Once a queen; at our last visit her herd no longer (recognizable); the favorite of Evelyn, not a favorite.

She outlived her usefulness (there), now just another to feed, emotions do not factor in
in a practical life.

Her life wrestled from death…from a bullet passing through the back of her skull to her mouth.

She has abscesses.  “I will only take Dana if Secola comes with her.”  The bargaining took over a month.

(Finally) (I had to) let (ting) go (of her) to save her.

To let the hammer strike the primer igniting powder forcing lead from brass.

(Now) during the day Zoey and Secola are often together both once queens. (Zoey never gave up (on herself) a lesson in letting go holding on.) At night Secola and Dana lay together.  

It was (a) downhill (walk) to life for Secola and Dana.  
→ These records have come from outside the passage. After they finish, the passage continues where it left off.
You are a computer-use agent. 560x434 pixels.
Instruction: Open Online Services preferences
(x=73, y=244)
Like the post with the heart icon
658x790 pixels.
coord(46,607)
Now both have a role a purpose a usefulness in a growing herd; they are the elders carrying the weight of experience of time.

As Secola lives as Secola walks as Secola pauses, we pause, her breathing labored ours quickened in this uphill climb we seek level ground often; under a Ponderosa a road cut a small rock outcropping we attempt to mask our heavy breathing.  

Secola allows us time, time to mark each step, to pause, to notice, to be awake in the moment, to be present, as her weight shifts left to right front to back, to reach out to you, to be present in my love for you, to be awake to you,  to be with you unencumbered as part of the herd.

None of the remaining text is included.